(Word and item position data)
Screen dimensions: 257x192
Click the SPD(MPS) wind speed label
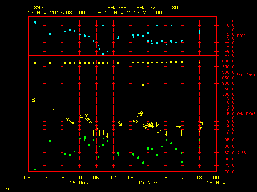pyautogui.click(x=245, y=114)
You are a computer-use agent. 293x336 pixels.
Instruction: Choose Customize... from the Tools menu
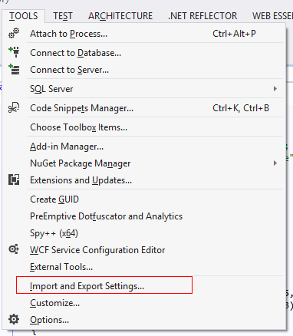54,303
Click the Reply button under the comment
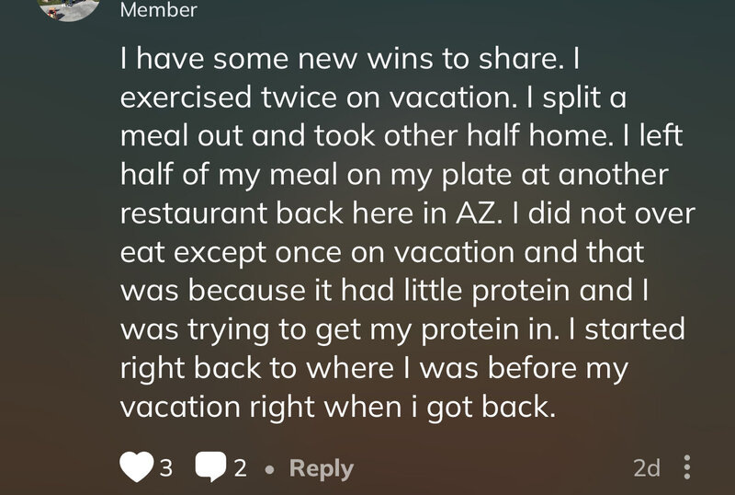The width and height of the screenshot is (735, 495). click(321, 468)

## REQUIRED WORK:
Rewrite the lines from the one containing "You are a computer-use agent. 293x336 pixels." through the end of the listing, inclusive, with "Reply" replaced by "Respond" and nothing else changed. Leave the pictures out of your answer.

## ANSWER TO THIS PROBLEM:
You are a computer-use agent. 293x336 pixels.
Instruction: Choose Customize... from the Tools menu
54,303
Click the Respond button under the comment
The width and height of the screenshot is (735, 495). click(321, 468)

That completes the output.